» **READING TEXT**
====================

Such a reversal of previous trends would be unprecedented in any country in the world. Even icon cities such as Portland, which have implemented tough anti-parking restraints and spent a fortune on light rail, have seen transit patronage grow by less than a percentage point.

Undeterred, to approach its goals, the government has set out a Plan (Meeting our transport challenges). Over the coming decade, this allocates for Melbourne about $6,035 million for transit and $2,155 million for roads.

Thus, the car, comprising 92 per cent of the motorised market and contributing a massive net revenue in taxation, is to be outspent almost 3:1 by transit which currently has 8 per cent of the market and in the widely optimistic forecast of The Plan might have 15 per cent.

Transit’s ability to meet consumers’ needs

In spite of public transport benefiting from massive subsidies, the coverage of its ability to carry people to their destinations quickly is highly restricted. Add to this the convenience in leaving home or work when you wish, and comfort, and the task confronting transit becomes colossal.

The problem is graphically demonstrated by the government in the following map of the accessibility of jobs in Melbourne by car and transit.

The map is designed as ammunition for those seeking to boost transit spending, but actually it merely shows the enormity, the impossibility, of the task of forcing more people off cars and on to transit. A casual examination of the dark and light areas illustrates the magnitude of the task in reversing the on-going trend away from transit uses.

Compared to public transport, people find cars to be more convenient and lower cost. Importantly, transit finds itself on the wrong side of history. It can only operate effectively in urban conditions and only really effectively in urban areas with high densities and concentrated origin and destination points. A rule of thumb is that, to be commercially viable, rail-based systems require 40,000 people per square kilometer and express bus systems 25,000.

Melbourne has an average density of 1,500 and reaches a maximum of 5,500 only in the densest suburb. Transit’s disadvantages are compounded by the changing nature of cities themselves. Less than 50 years ago, 55 per cent of Melbourne’s jobs were in the central area. Today, it is 28 per cent and only 10 per cent work in the area we call the Central Business District. Work locations, which were once dictated by the availability of mass transit and tended to be located in the central areas of the city, are now becoming far more dispersed.

====================

» **THE EXERCISE**
Carry on the text about Melbourne transit and car use from the point where it stops. The listing that follows was taken from a separate source.

» **PROVIDED MATERIAL**
====================

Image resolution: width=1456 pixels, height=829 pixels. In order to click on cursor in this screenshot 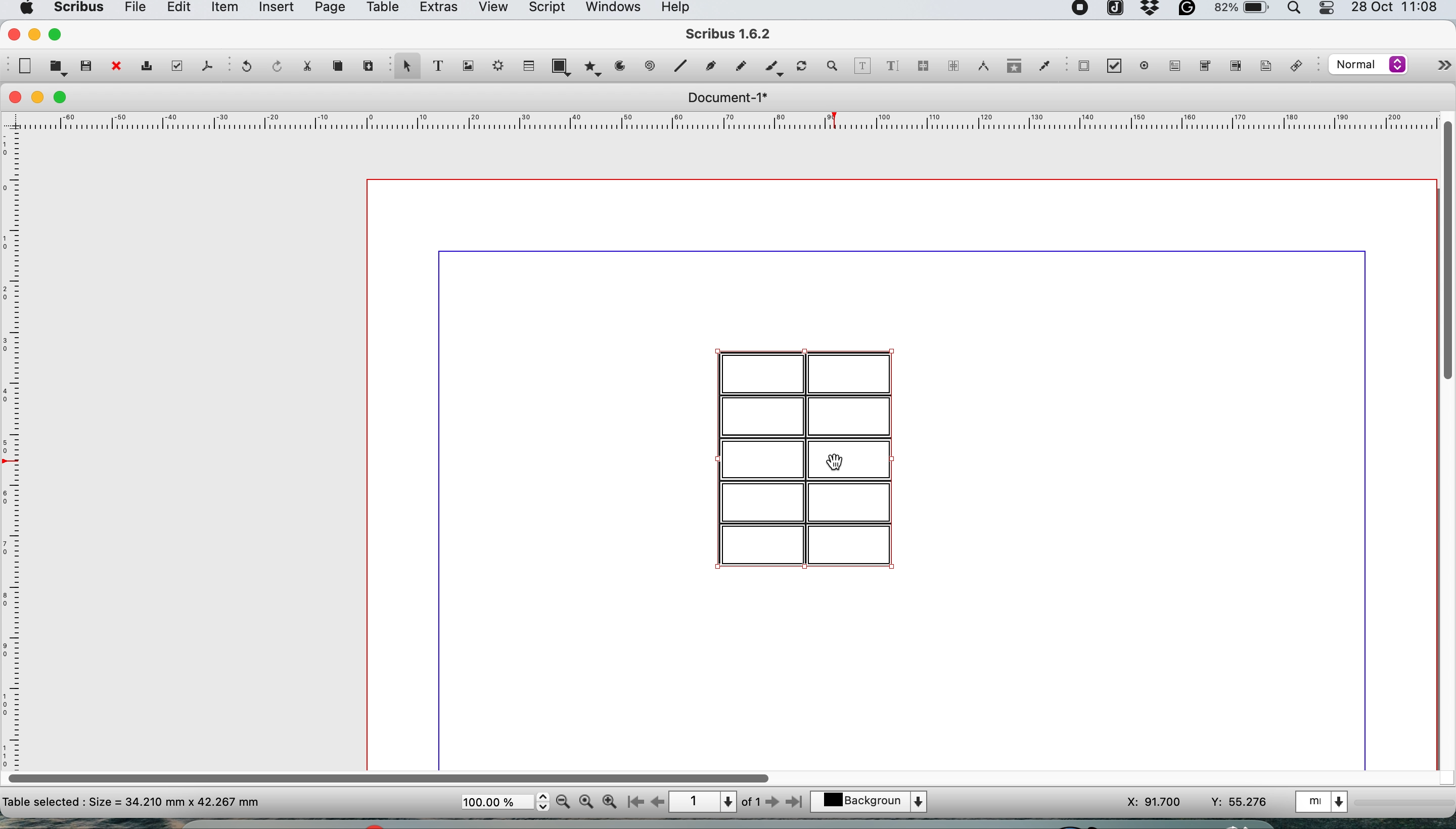, I will do `click(841, 462)`.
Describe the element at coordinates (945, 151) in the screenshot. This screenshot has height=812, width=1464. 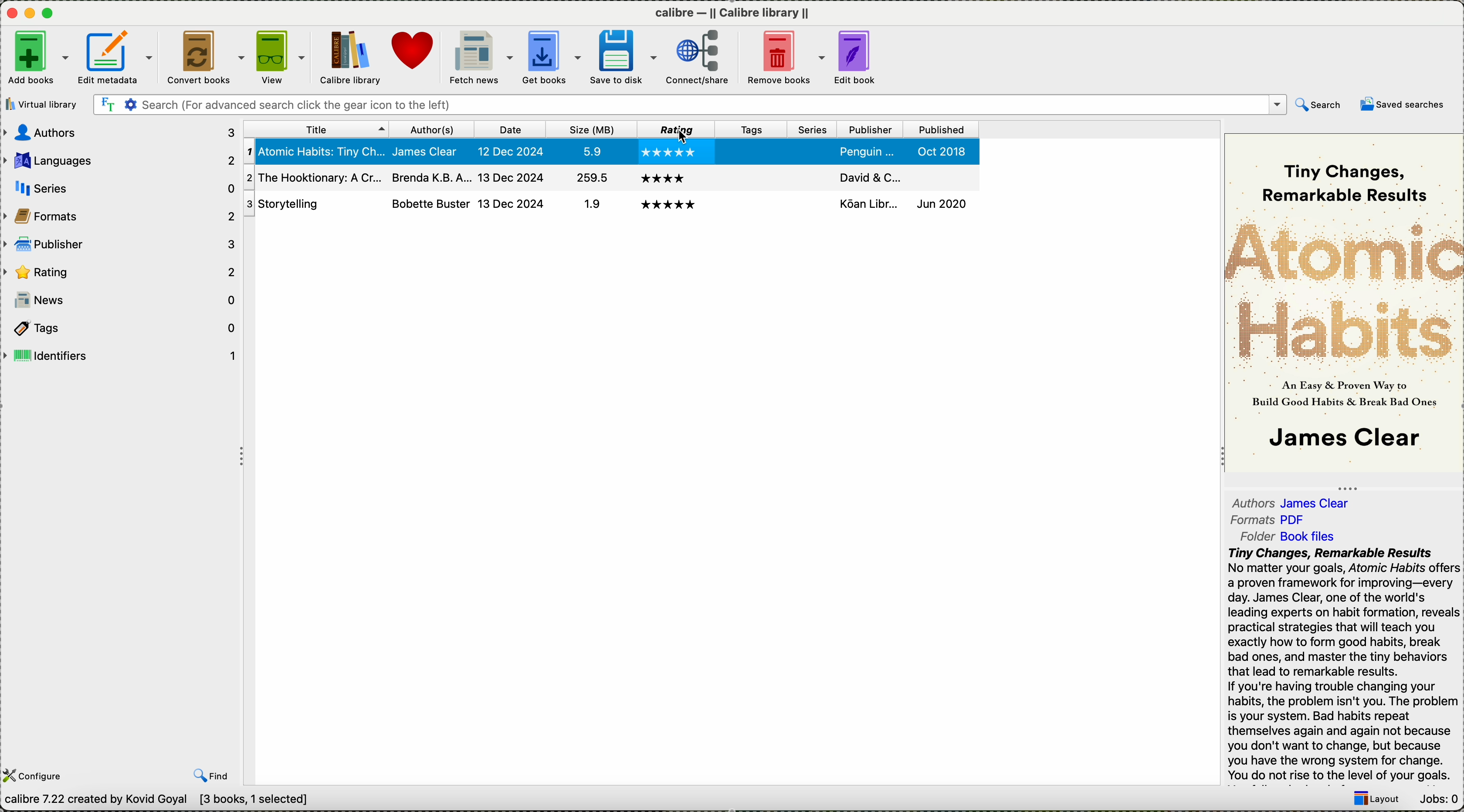
I see `oct 2018` at that location.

====================

» **ANSWER TO THE TASK**
This is partly due to the nature of work itself - far more is undertaken at diffuse locations because of a reduction in factory sizes, telecommunications advances and a shift towards services that do not require traditional employee concentrations.

It also reflects people’s preferences - a great many people, even those with access to free transit travel, choose to use their cars because they are more convenient.

Transport as a service

Transport is a derived demand. In other words, not many people get in their car or hop on a tram just for the pleasure of doing so. People use transport to get from A to B. They wish to do so as quickly as possible with constraints on price and comfort, and so on. This did not appear to have been a priority for the Victorian Government that identified problems of transport in Melbourne 2030, which instead focused on equity, pollution and the like.

The root cause of any transport problems we have is this determination to give people what the government and certain elites think is good for them rather than what they themselves want. Such arrogant dismissal of people’s own preferences is an endemic problem with urban planning.

We can see the same philosophy in the rationing of land (under the guise of zoning) that artificially raises the cost of housing on the periphery and, as a result, throughout the conurbation. In part this policy is motivated by a desire to ensure that cities are more compact and therefore susceptible to public transport. In part it is to bring about a density that is thought to be necessary to foster the positive externalities of the city - patronage to allow for lively restaurants, theatre and cinema.

In some cases this is a nostalgia for a bygone age which may never really have existed. The teeming city that was 19th century Paris, London, Vienna or even New York and Melbourne has passed into history. It has done so because few wanted to live within it given the choice. And transport innovations gave people that choice.

The cities we now think of with affection are highly concentrated shells of leisure and shopping services. In many cases they incorporate a sort of Disneyesque preservation of the more attractive parts of their historic architecture and sometimes this is superimposed on on-going office employment. Nobody would dream of setting up heavy industry or transport-intensive services in these cores.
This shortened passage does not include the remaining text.